No body-worn cameras
Even though Phoenix approved in February a five-year $5.7 million contract for body cameras — after years of community activists pushing city leaders to do so — most of the police officers facing protesters at Friday’s demonstration were not wearing recording devices.
Fortune, the police spokeswoman, said some did wear them. She confirmed community response detectives – who aren’t dressed in standard police uniforms and often work to communicate more candidly with the crowd – wore body cameras on Friday.
“Our Downtown Operations officers have not been issued (body-worn cameras),” Fortune said. “They are part of our second phase of our body-worn camera rollout.”
She said it’s possible other patrol officers who responded to the scene did have cameras on them, but she was working to confirm the information.
“We are actively collecting information and I would ask for a little time to provide you with facts,” Fortune added.
The police department is expected to have all 1,200 cameras deployed in all seven precincts by mid-August, according to KJZZ.
Time in jail was a reminder of migrant detention
Two of the demonstrators who were arrested, Angeles Maldonado and Jessica Bristow, said the time spent in jail cemented their beliefs of why they showed up to the Friday rally in the first place.
Like them, migrant fathers, mothers, teens and children are spending time in detention facilities meant for short-term stay.

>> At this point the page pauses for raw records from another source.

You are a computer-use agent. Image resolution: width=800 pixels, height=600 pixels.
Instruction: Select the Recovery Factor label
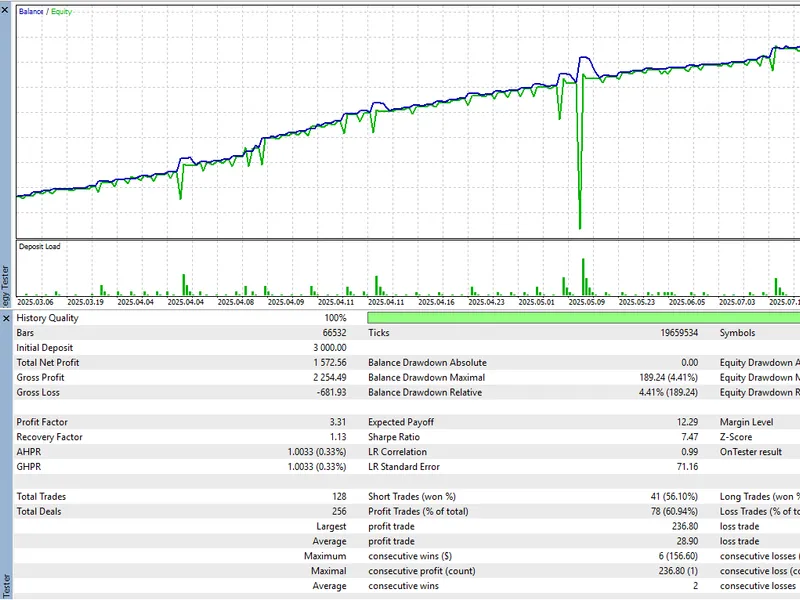click(x=49, y=437)
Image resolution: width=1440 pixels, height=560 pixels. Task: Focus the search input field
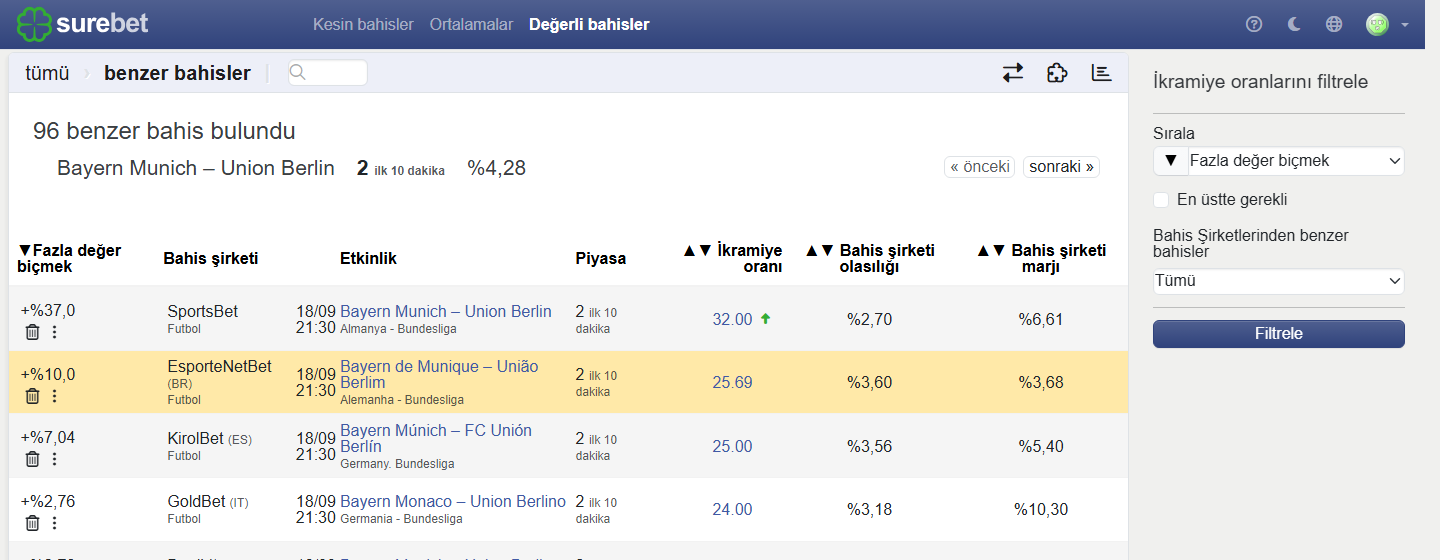pos(328,73)
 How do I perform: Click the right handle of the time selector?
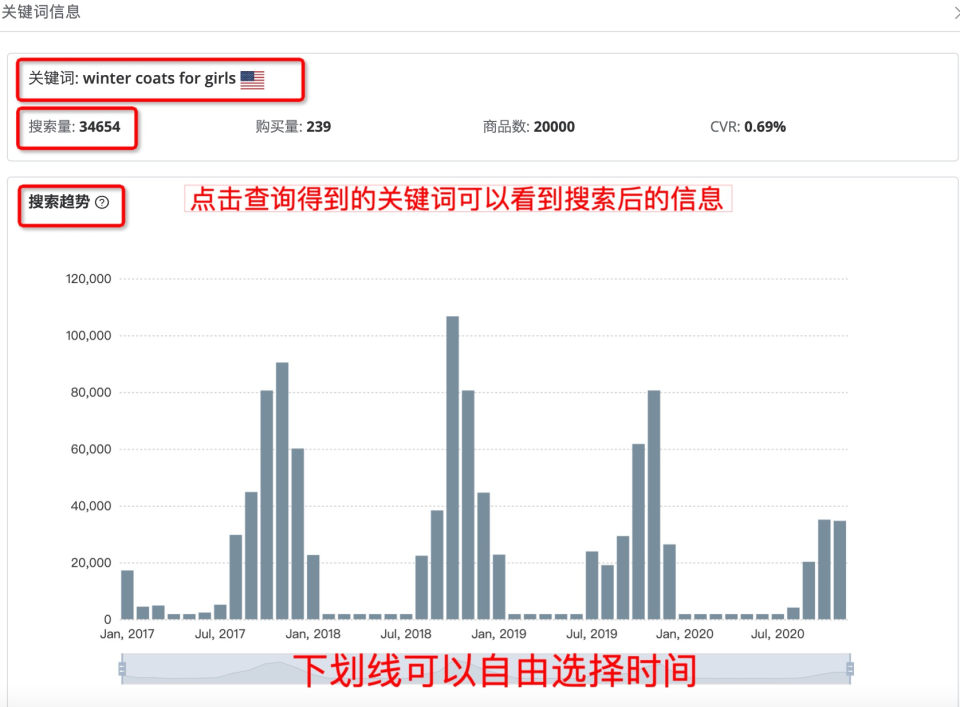[x=850, y=668]
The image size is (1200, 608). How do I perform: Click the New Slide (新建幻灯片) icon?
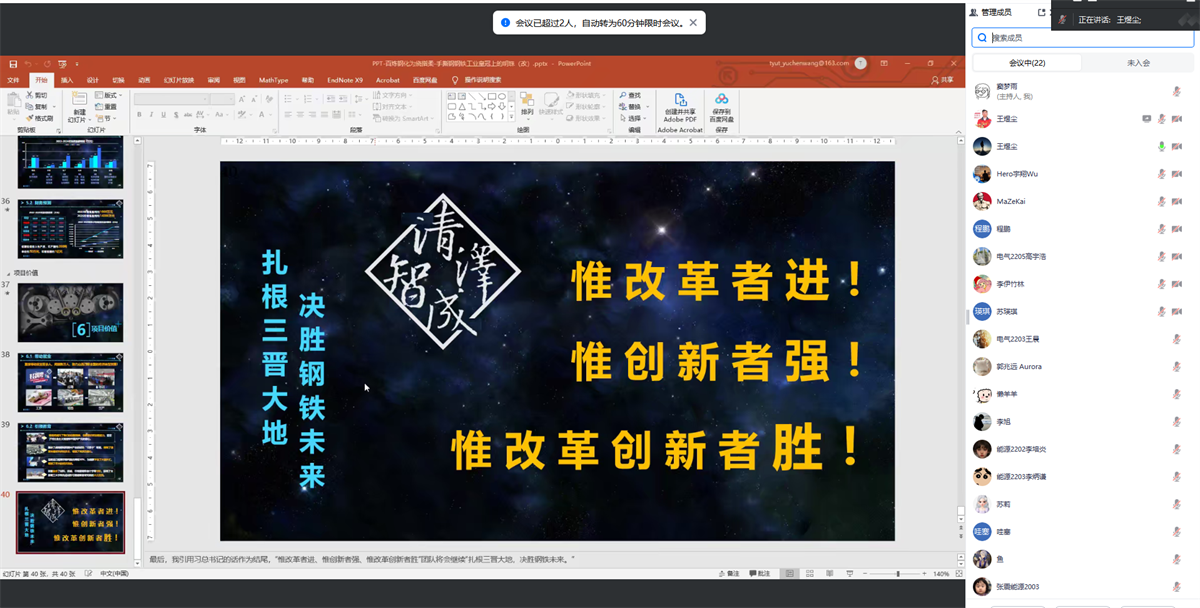(78, 100)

Several of the border detention facilities have been found to be severely overcrowded and unsanitary. And migrants families have also spent several days, sometimes weeks, in those cells, fare more than 72-hour limit.

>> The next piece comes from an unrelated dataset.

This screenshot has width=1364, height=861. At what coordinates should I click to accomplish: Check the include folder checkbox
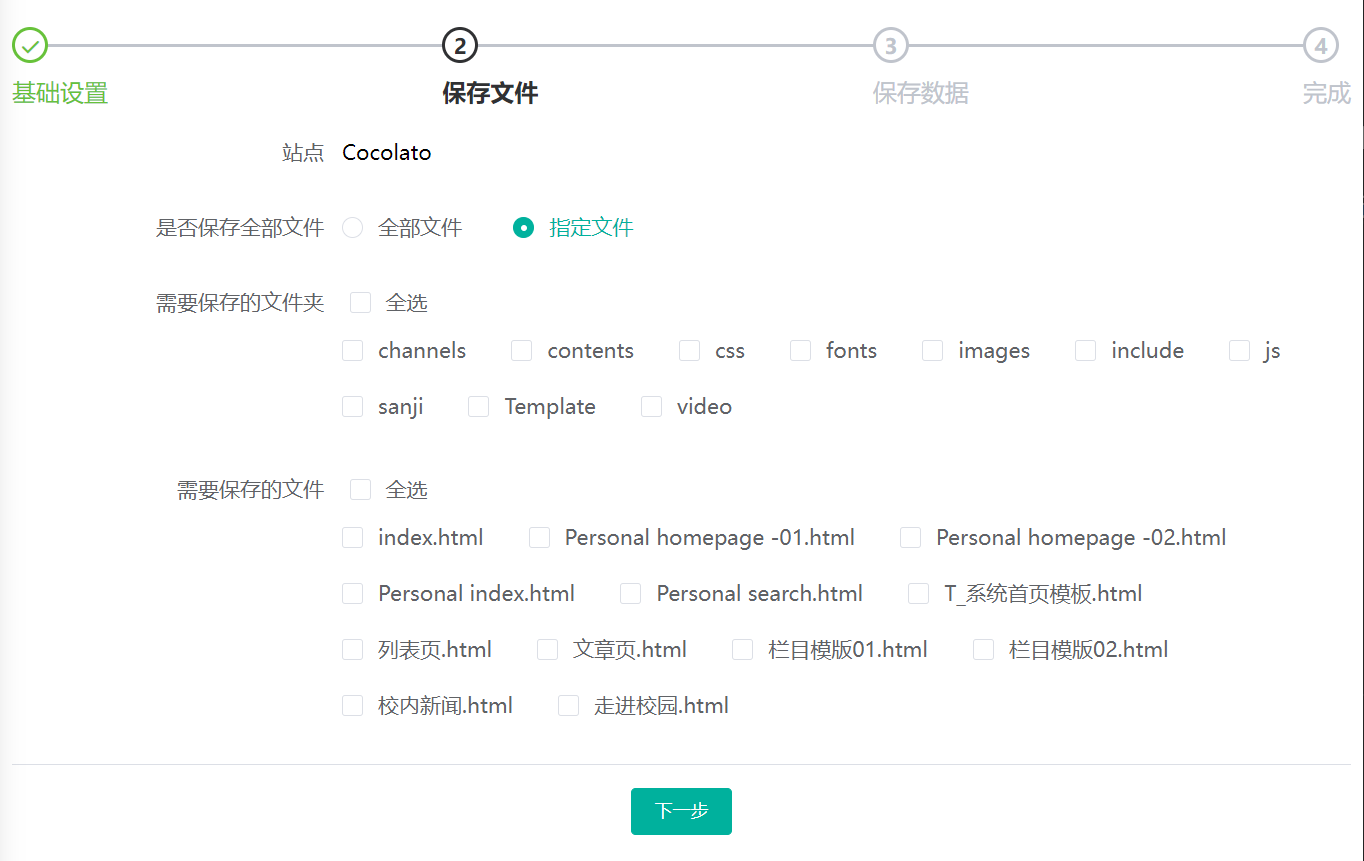pyautogui.click(x=1085, y=350)
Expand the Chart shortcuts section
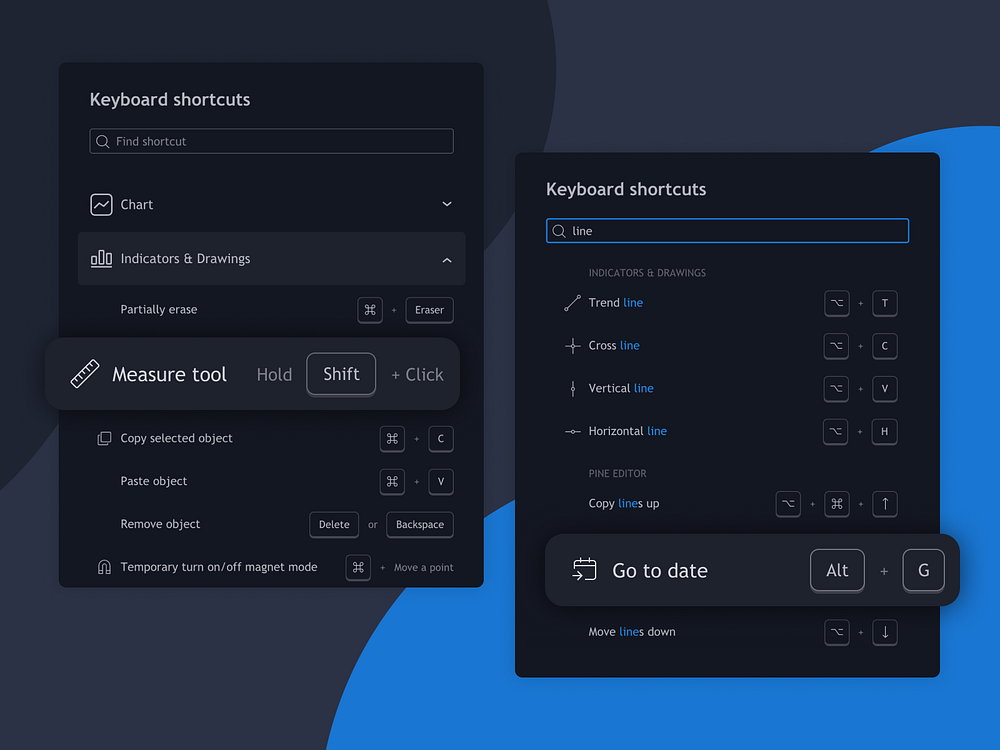 click(447, 204)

- A group of families in an overcrowded caged space on June 2019 in McAllen, Texas as documented in a Department of Homeland Security’s Office of Inspector General report from July 2, 2019. Screenshot.
- A group of migrant families in an overcrowded space known as “hielera” (or icebox) cover themselves with aluminium foil sheets on June 2019 in Weslaco, Texas facility, as documented in a Department of Homeland Security’s Office of Inspector General report from July 2, 2019. Screenshot.

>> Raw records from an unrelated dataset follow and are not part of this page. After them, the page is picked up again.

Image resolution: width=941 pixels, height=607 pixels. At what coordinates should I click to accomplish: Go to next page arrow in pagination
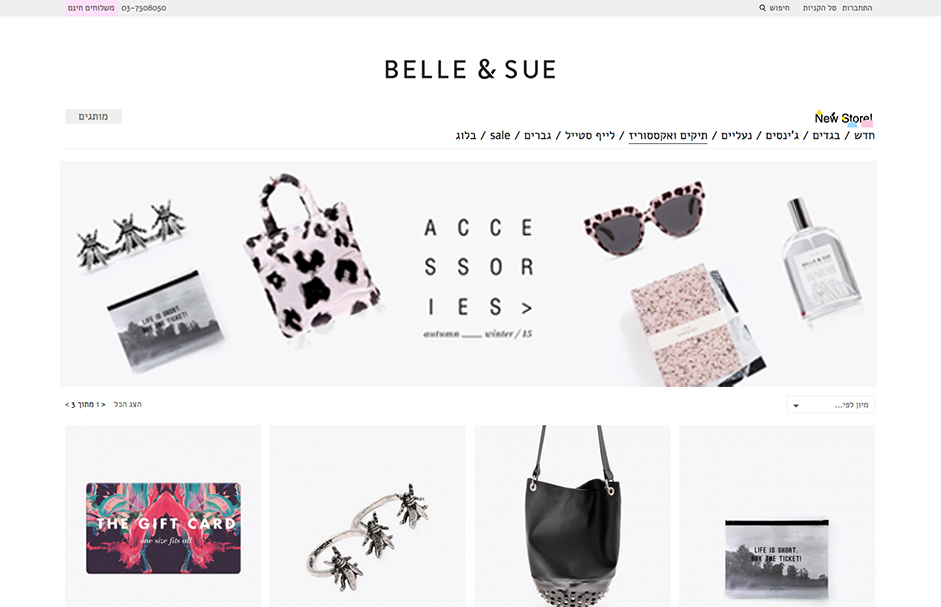67,405
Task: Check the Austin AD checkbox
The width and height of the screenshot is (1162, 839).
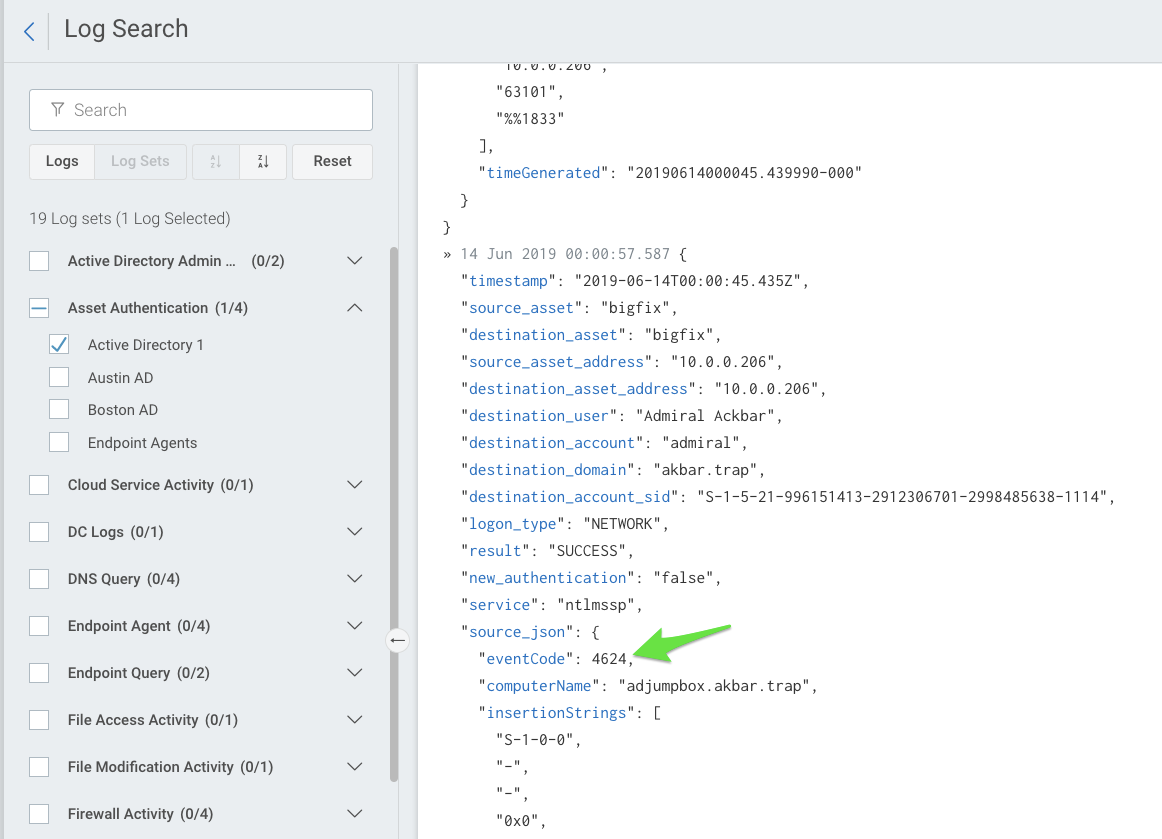Action: click(59, 378)
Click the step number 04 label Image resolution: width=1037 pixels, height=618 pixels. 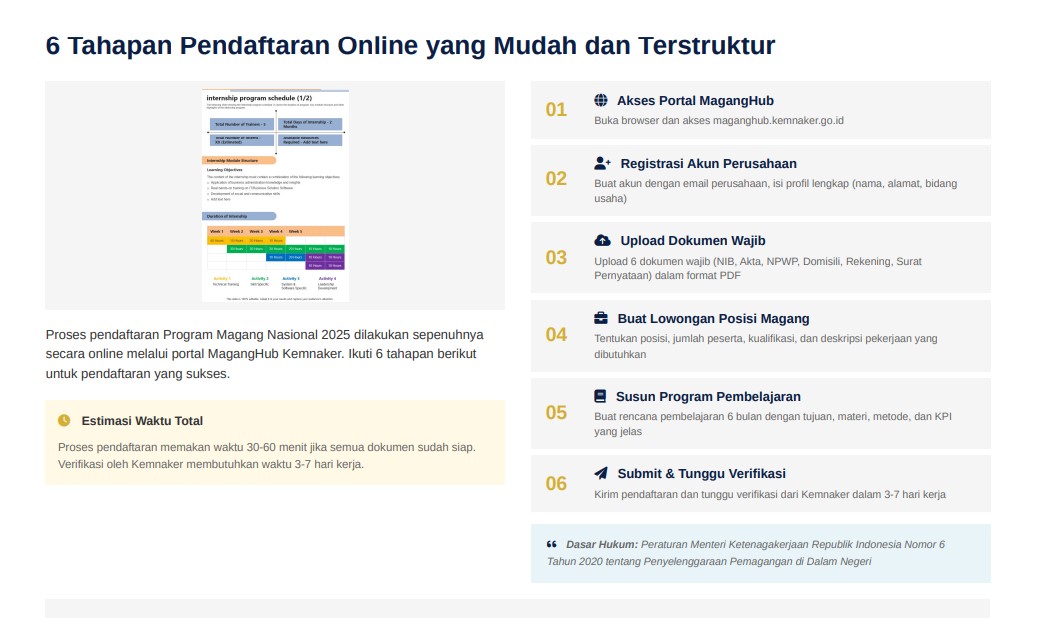point(556,335)
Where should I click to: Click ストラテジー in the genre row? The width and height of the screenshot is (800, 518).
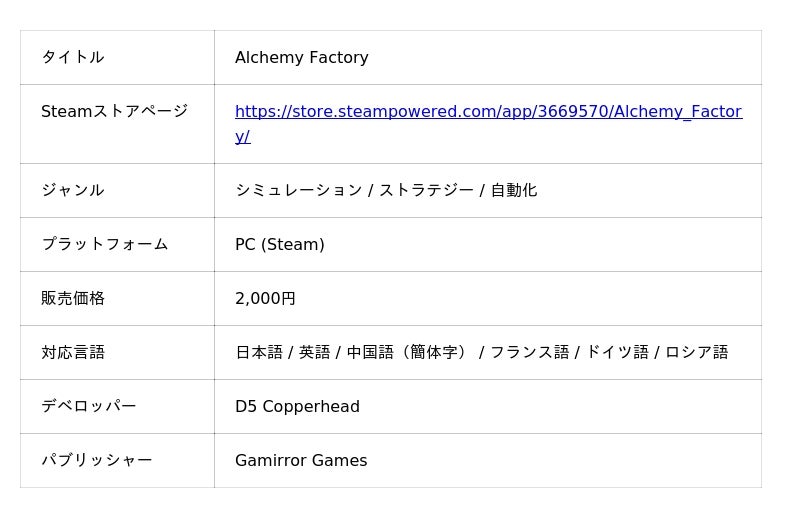[426, 190]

- Overcrowding of migrant families observed by the Department of Homeland Security’s Office of Inspector General on June 11, 2019, at Border Patrol’s McAllen, TX, Centralized Processing Center. Source: OIG
- Overcrowding of migrant families observed by the Department of Homeland Security’s Office of Inspector General on June 11, 2019, at Border Patrol’s McAllen, TX, Centralized Processing Center. Source: OIG
- Department of Homeland Security’s Office of Inspector General observed 51 women held in a cell designated for male juveniles with a capacity for 40. The photo was taken on June 12, 2019, at Border Patrol’s Fort Brown Station. Source: OIG
- Department of Homeland Security’s Office of Inspector General observed 71 men held in a cell designated for adult women with a capacity for 41. The photo was taken on June 12, 2019, at Border Patrol’s Fort Brown Station. Source: OIG
While Maldonado and Bristow were in the county jail for about 24-hours, they said the holding cells were filthy and overcrowded.
“Seeing the conditions of being in jail just reminds me why we did what we did,” Maldonado said Saturday night, moments after she was released from jail. “I cannot imagine a child, and a mother and other people being there. And not just one day… unable to eat, being treated like you are not human, not being given water – all those things, to some extent, it’s similar. As a mother it hurts me, it makes me feel really guilty to imagine another mother suffering.”
Bristow was pensive Saturday night as she sat on the steps outside the Maricopa County Fourth Avenue jail. She spent the night there, and spoke with measured words.
Her hope is that the protest and her arrest bring more attention to the issue of migrant detention and treatment.
“We should be welcoming to our brothers and sisters,” she said. “If they’re not free, neither am I. This is a living analogy: me being in jail while they are also in jail. I am not free, neither are they.”